Paul gives one more piece of direction before he leaves the topic of marriage and divorce. And that is simply that the marriage bond is for life. A woman is bound to her husband as long as he lives. (The question in the Corinthian letter was apparently written from the standpoint of a woman with an unbelieving husband, although the principle cuts both ways and is equally applicable to men.) So, as long as her husband lives, the woman must stay single or be reconciled to him (1 Corinthians 7:10-11).

However, when the husband dies, the marriage covenant is completed, and the wife is free to remarry. But Paul gives very specific guidance here as well: the person a Christian marries must be a Christian as well.

Some push back against this, falling in love with a non-believer, and justifying it by believing that they will be able to save them, if not before they are married, then surely after. But oh, how few of these scenarios actually play out the way they are imagined. All over the Church there are older Christian women whose husbands are still unsaved after decades of marriage. And the vast majority of them will still have an unbelieving husband when she or he passes away. (For some reason, there are far fewer Christian husbands with unsaved wives, and most of those men became Christians after they were married.)

Paul’s ultimate concern in all this is that the Christians are spared the unnecessary complications and sorrows that come from being married to an unbeliever, and thus having to choose between serving the Lord wholeheartedly and considering the wants and needs of their spouse. Thus, he recommends at the close of this section that the single Christian consider that they might be happier and more fulfilled being single and serving the Lord completely.

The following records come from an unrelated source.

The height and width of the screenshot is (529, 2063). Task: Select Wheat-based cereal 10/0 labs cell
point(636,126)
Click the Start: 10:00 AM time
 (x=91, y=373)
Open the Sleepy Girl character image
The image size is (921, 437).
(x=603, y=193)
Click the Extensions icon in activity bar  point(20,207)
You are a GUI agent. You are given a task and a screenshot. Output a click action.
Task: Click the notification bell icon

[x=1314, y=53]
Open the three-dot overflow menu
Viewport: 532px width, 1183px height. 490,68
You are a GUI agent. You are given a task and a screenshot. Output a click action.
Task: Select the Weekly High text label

Father, so often we make the decision of who to date and who to marry strictly on the basis of feelings and emotions. We don’t look to You before we start to date someone, and by the time we do turn to You, we are already emotionally invested in the relationship, which clouds our ability to see and hear Your guidance. We ignore clear signs from You that we need to walk away from the relationship, justifying our decisions by our feelings, and often on our fear of being alone. And we rarely, if ever, consider how the relationship will enhance or lessen our relationship with You and our service to Your kingdom. Lord, marriage is such an important issue to You that You caused a lot of ink to be used in spelling out Your guidelines for it, even in this letter. Help us to do things Your way instead of allowing ourselves to be blindly led along by our feelings and emotions, which can easily lead us to a place that we will later regret. Amen.